* **Task prompt**: Quote every one of the lines below word for word, without changing or leaving out anything.

:: Data section

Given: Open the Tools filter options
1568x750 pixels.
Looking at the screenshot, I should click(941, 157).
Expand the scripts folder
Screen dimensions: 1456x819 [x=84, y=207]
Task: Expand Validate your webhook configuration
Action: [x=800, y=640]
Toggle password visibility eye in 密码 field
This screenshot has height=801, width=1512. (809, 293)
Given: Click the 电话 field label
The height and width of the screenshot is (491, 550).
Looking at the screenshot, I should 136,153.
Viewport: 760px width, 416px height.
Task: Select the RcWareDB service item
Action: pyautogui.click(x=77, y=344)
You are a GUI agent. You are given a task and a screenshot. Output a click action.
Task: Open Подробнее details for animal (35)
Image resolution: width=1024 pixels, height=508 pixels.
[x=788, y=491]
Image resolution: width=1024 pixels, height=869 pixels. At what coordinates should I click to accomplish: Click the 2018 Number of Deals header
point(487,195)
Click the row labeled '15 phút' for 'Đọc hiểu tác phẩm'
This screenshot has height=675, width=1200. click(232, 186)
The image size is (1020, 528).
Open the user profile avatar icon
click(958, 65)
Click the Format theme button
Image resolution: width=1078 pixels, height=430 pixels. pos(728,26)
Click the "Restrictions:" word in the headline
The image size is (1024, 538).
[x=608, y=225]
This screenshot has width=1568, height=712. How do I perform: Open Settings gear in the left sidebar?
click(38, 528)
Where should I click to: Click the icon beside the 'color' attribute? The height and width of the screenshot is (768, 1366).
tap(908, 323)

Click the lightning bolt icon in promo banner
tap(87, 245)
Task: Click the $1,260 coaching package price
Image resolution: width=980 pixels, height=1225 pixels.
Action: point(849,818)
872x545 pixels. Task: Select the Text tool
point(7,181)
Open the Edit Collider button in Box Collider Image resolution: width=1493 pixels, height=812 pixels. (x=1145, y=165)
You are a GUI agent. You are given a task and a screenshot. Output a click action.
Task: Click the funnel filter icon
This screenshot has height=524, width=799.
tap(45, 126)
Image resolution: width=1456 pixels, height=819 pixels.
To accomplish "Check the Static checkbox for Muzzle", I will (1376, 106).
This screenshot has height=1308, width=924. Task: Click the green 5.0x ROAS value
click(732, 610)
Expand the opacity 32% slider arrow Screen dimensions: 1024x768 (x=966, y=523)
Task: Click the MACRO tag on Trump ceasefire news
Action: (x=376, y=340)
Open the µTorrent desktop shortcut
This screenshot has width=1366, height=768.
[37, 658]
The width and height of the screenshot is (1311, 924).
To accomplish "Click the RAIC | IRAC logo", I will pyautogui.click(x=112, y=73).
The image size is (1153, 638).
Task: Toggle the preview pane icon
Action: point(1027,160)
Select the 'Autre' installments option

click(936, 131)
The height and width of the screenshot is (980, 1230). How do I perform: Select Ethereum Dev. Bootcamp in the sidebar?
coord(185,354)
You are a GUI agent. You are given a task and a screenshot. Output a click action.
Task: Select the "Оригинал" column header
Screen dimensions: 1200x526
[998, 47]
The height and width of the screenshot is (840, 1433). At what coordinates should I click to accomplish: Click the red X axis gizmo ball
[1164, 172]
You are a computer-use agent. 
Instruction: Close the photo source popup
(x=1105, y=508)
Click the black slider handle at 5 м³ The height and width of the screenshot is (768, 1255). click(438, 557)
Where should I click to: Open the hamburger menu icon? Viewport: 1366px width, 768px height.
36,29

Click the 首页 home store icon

::::

* **Expected output**:
Given: Open the Tools filter options
1568x750 pixels.
Looking at the screenshot, I should click(941, 157).
Expand the scripts folder
Screen dimensions: 1456x819 [x=84, y=207]
Task: Expand Validate your webhook configuration
Action: [x=800, y=640]
Toggle password visibility eye in 密码 field
This screenshot has height=801, width=1512. (809, 293)
Given: Click the 电话 field label
The height and width of the screenshot is (491, 550).
Looking at the screenshot, I should 136,153.
Viewport: 760px width, 416px height.
Task: Select the RcWareDB service item
Action: pyautogui.click(x=77, y=344)
You are a GUI agent. You are given a task and a screenshot. Output a click action.
Task: Open Подробнее details for animal (35)
Image resolution: width=1024 pixels, height=508 pixels.
[x=788, y=491]
Image resolution: width=1024 pixels, height=869 pixels. At what coordinates should I click to accomplish: Click the 2018 Number of Deals header
point(487,195)
Click the row labeled '15 phút' for 'Đọc hiểu tác phẩm'
This screenshot has height=675, width=1200. click(232, 186)
The image size is (1020, 528).
Open the user profile avatar icon
click(958, 65)
Click the Format theme button
Image resolution: width=1078 pixels, height=430 pixels. pos(728,26)
Click the "Restrictions:" word in the headline
The image size is (1024, 538).
[x=608, y=225]
This screenshot has width=1568, height=712. How do I perform: Open Settings gear in the left sidebar?
click(38, 528)
Where should I click to: Click the icon beside the 'color' attribute? The height and width of the screenshot is (768, 1366).
tap(908, 323)

Click the lightning bolt icon in promo banner
tap(87, 245)
Task: Click the $1,260 coaching package price
Image resolution: width=980 pixels, height=1225 pixels.
Action: point(849,818)
872x545 pixels. Task: Select the Text tool
point(7,181)
Open the Edit Collider button in Box Collider Image resolution: width=1493 pixels, height=812 pixels. (x=1145, y=165)
You are a GUI agent. You are given a task and a screenshot. Output a click action.
Task: Click the funnel filter icon
This screenshot has height=524, width=799.
tap(45, 126)
Image resolution: width=1456 pixels, height=819 pixels.
To accomplish "Check the Static checkbox for Muzzle", I will (1376, 106).
This screenshot has height=1308, width=924. Task: Click the green 5.0x ROAS value
click(732, 610)
Expand the opacity 32% slider arrow Screen dimensions: 1024x768 (x=966, y=523)
Task: Click the MACRO tag on Trump ceasefire news
Action: (x=376, y=340)
Open the µTorrent desktop shortcut
This screenshot has width=1366, height=768.
[37, 658]
The width and height of the screenshot is (1311, 924).
To accomplish "Click the RAIC | IRAC logo", I will pyautogui.click(x=112, y=73).
The image size is (1153, 638).
Task: Toggle the preview pane icon
Action: point(1027,160)
Select the 'Autre' installments option

click(936, 131)
The height and width of the screenshot is (980, 1230). How do I perform: Select Ethereum Dev. Bootcamp in the sidebar?
coord(185,354)
You are a GUI agent. You are given a task and a screenshot. Output a click action.
Task: Select the "Оригинал" column header
Screen dimensions: 1200x526
[998, 47]
The height and width of the screenshot is (840, 1433). At what coordinates should I click to accomplish: Click the red X axis gizmo ball
[1164, 172]
You are a computer-use agent. 
Instruction: Close the photo source popup
(x=1105, y=508)
Click the black slider handle at 5 м³ The height and width of the screenshot is (768, 1255). click(438, 557)
Where should I click to: Open the hamburger menu icon? Viewport: 1366px width, 768px height.
36,29

Click the 首页 home store icon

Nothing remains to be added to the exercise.